La flotille de lutte anti-sous-marine (VFP-1 rebaptisée 6 F) fut formée en 1943, à partir d’un noyau de solides anciens : de Levis-Mirepoix, Besacier, Gicquel, Bleunven, Motte, Van Paris, etc. noyau auquel ne cesseront, jusqu’à 1945, de venir se grouper tous les « jeunes » formés dans les écoles américaines, dont certains comptent parmi nos meilleurs techniciens du moment, et de solides « évadés » tels Decaix et Kervarec.
Les « teams » dont il a été précédemment question furent soigneusement entretenus, la marine entendant être prête à armer un porte-avions dès que l’occasion lui en serait donnée.

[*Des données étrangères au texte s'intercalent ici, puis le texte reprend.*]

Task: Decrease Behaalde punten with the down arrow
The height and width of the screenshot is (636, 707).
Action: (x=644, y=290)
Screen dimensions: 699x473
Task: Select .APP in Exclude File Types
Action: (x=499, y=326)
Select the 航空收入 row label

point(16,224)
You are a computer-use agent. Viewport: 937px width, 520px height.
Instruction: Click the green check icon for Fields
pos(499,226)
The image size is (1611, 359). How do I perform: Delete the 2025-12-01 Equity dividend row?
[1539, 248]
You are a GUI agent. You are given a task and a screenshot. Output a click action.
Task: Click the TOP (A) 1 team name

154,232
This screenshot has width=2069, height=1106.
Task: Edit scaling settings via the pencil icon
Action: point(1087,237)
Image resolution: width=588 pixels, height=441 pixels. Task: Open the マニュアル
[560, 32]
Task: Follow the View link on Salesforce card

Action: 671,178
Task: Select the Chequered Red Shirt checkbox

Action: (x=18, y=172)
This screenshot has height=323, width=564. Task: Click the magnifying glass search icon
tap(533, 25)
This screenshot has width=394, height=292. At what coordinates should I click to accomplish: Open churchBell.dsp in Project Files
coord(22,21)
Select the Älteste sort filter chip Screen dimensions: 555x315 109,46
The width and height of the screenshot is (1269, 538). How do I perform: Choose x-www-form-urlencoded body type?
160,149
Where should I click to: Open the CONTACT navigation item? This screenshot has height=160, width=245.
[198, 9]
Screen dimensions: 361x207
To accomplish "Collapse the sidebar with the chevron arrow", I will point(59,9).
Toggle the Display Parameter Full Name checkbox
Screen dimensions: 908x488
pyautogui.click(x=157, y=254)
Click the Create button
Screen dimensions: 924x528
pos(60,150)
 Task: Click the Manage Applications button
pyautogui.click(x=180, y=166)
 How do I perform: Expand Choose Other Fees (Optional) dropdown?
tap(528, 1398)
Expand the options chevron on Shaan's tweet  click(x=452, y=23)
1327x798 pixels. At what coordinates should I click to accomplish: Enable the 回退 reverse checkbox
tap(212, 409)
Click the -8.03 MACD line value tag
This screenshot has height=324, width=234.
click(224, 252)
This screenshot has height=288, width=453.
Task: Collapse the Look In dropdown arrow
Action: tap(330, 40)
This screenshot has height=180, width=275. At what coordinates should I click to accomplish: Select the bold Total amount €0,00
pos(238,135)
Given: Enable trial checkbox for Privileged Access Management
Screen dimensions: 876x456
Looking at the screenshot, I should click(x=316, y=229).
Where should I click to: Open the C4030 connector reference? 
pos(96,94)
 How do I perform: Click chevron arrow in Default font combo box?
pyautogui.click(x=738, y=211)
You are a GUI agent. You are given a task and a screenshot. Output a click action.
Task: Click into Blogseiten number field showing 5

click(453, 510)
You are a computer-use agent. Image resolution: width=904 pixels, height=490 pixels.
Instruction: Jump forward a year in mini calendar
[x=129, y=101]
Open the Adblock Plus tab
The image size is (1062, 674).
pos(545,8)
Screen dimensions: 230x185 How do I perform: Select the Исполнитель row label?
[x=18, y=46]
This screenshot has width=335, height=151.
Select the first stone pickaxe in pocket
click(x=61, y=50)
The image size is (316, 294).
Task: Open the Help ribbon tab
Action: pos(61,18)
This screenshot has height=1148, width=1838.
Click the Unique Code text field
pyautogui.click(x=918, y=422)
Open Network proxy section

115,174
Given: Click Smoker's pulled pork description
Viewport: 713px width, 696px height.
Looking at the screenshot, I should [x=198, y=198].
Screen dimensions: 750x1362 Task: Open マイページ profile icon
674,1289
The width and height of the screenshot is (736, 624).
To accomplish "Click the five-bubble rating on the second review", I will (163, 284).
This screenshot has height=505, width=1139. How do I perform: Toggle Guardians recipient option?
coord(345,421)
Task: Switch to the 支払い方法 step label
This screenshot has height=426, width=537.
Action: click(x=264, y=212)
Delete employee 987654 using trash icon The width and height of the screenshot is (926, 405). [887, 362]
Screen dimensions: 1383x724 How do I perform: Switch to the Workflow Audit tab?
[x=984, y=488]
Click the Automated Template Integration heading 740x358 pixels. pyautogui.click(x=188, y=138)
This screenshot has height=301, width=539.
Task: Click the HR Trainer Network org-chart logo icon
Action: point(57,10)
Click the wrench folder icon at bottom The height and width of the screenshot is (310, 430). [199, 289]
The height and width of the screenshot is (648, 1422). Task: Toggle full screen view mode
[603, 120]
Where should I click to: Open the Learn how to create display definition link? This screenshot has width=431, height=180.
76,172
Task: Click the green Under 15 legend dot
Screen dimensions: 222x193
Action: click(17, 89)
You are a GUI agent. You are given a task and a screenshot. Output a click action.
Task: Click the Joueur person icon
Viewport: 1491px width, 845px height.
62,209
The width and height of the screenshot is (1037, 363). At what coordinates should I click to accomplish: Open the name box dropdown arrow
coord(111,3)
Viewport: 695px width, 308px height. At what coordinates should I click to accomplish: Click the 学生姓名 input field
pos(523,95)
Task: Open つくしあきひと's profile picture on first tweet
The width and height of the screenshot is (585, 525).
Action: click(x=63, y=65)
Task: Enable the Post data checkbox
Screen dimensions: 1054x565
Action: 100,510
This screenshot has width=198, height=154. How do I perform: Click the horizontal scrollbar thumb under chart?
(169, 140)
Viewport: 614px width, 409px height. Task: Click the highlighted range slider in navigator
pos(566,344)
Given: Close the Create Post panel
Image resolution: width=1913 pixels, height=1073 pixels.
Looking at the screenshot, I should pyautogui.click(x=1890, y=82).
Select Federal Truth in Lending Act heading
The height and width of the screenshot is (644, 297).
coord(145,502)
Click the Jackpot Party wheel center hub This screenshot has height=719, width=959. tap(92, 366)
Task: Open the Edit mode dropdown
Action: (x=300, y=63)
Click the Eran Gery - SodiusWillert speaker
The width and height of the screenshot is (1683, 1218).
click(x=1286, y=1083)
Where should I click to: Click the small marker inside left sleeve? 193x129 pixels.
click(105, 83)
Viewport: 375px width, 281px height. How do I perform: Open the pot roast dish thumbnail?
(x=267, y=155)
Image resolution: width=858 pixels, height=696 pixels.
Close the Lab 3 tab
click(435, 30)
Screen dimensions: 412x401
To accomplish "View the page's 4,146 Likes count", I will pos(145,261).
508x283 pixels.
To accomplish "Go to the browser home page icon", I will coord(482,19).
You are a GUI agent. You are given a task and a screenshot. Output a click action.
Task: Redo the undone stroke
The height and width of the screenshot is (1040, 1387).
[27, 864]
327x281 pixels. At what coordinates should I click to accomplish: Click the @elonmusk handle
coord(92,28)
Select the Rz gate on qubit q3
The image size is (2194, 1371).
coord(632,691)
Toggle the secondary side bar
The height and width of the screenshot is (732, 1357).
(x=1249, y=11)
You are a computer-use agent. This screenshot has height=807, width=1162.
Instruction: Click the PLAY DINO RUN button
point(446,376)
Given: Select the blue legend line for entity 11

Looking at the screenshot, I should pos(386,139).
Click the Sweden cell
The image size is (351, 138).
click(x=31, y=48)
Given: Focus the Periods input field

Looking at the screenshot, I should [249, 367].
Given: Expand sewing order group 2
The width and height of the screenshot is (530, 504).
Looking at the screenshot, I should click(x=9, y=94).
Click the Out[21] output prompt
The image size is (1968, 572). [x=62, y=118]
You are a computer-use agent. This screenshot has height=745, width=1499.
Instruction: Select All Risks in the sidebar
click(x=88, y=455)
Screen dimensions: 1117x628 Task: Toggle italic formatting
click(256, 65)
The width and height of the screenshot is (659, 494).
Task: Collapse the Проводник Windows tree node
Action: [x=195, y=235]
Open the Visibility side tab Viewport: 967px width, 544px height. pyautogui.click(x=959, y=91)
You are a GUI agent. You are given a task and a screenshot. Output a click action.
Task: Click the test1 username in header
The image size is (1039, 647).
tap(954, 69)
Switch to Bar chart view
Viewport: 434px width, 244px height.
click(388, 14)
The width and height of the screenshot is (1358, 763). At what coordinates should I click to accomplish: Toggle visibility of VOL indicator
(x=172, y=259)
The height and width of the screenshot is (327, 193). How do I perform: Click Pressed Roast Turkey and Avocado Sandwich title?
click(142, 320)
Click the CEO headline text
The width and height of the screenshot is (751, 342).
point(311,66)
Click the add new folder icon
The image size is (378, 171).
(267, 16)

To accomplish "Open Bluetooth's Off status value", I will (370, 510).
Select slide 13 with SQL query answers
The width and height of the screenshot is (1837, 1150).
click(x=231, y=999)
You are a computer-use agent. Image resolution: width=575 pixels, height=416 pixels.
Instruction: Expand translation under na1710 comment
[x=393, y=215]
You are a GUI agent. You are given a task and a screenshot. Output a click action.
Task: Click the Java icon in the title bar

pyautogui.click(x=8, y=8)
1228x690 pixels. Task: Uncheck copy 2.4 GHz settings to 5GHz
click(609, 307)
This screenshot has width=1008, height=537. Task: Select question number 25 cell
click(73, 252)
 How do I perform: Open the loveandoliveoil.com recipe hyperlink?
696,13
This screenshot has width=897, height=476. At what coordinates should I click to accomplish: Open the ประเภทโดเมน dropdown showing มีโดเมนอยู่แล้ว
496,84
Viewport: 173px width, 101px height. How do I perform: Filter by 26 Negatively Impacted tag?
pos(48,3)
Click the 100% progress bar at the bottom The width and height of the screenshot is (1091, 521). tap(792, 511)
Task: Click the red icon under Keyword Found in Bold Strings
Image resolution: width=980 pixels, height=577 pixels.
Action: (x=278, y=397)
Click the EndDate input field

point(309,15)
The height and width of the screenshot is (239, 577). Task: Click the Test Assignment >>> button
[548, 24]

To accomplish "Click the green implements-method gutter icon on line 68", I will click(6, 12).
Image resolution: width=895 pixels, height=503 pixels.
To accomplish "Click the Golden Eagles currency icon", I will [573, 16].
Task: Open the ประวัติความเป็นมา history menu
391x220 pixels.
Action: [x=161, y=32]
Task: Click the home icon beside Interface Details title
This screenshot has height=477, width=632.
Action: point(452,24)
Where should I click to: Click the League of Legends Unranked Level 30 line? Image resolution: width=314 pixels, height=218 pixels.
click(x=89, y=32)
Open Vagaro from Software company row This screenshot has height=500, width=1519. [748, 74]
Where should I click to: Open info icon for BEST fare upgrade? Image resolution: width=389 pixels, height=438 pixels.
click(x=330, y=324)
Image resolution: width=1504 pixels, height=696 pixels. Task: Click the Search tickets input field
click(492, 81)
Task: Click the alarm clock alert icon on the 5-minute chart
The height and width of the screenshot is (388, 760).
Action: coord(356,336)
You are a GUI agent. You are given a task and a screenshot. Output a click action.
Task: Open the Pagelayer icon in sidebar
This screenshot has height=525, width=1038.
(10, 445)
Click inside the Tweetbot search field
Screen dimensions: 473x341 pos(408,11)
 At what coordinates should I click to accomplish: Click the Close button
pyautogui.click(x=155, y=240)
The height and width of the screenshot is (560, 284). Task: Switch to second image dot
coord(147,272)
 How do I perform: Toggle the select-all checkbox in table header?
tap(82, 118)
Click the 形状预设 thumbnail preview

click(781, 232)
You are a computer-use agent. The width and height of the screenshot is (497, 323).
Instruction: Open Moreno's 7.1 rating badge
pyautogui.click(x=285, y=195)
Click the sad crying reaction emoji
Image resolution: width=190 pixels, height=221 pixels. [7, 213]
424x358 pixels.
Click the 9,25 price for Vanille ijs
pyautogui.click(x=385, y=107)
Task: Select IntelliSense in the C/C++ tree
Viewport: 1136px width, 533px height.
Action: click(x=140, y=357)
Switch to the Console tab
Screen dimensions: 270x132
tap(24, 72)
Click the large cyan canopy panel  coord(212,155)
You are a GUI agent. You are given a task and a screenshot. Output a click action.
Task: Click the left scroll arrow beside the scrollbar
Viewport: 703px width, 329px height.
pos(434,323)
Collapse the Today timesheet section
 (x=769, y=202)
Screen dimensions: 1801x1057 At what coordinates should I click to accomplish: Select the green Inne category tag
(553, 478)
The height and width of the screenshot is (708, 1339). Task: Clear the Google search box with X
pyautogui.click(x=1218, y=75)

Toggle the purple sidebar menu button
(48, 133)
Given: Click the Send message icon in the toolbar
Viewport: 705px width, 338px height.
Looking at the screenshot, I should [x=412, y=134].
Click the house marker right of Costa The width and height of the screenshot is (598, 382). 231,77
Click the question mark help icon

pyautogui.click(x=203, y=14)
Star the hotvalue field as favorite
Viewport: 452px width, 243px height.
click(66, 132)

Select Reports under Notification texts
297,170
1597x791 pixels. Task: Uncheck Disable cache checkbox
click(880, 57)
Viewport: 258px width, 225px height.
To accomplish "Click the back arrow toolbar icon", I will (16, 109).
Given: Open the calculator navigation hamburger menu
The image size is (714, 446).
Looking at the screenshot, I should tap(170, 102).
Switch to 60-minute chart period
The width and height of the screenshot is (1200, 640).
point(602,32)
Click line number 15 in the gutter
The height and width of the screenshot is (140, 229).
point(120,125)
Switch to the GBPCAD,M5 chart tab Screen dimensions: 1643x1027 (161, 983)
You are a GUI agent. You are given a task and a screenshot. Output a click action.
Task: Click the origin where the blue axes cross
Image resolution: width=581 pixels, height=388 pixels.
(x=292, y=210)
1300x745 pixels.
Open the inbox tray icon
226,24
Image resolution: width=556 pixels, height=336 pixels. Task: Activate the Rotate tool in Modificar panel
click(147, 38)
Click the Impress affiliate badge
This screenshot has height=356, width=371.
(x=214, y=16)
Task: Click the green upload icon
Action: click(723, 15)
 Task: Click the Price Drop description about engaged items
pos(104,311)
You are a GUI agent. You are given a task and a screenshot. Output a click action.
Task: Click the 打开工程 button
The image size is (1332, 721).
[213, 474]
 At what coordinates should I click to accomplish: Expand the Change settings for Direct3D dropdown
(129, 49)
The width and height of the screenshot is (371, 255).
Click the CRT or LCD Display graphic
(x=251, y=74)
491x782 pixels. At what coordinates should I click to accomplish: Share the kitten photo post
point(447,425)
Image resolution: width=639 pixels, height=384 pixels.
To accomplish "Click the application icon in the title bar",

C’est ainsi que, dans le groupe Île-de-France ou sur porte-avions britanniques, nos chasseurs continuèrent à affirmer une présence peu appréciée de l’adversaire, perdant hélas l’enseigne de vaisseau Claude, puis le premier maître-pilote Delery abattu en Hollande, un mois avant l’armistice, après avoir combattu sans relâche, dans les cieux, partout où il savait trouver l’ennemi.
Bien entendu tout le monde se retrouva dans les grands galas, nos chasseurs au débarquement de Normandie et le 6F à celui du Sud, cette dernière formation ayant pris soin, pour ne rien laisser au hasard, de s’installer partiellement en Corse bien avant le jour J.
Finalement, à l’arrivée au port, notre aéronavale totalisait un cinquième environ des effectifs F.N.F.L. et apportait à la communauté nationale, outre ses hauts faits et aussi hélas ses lourds sacrifices, une expérience inappréciable.
Née dans la foi, bâtie dans l’espérance, servie avec enthousiasme, elle méritait mieux sans doute que ma brève évocation de son histoire.
Le lecteur ne s’y trompera pas, devinant à travers ces lignes les grandes épopées et les petites misères d’une poignée d’hommes simples qui n’ont eu d’autre souci que d’apporter leur modeste appoint au bien du service et au succès des armes de la France.

Capitaine de vaisseau La Haye

Ancien commandant de l’aéronautique navale française libre
Extrait de la Revue de la France Libre, numéro spécial, 18 juin 1951.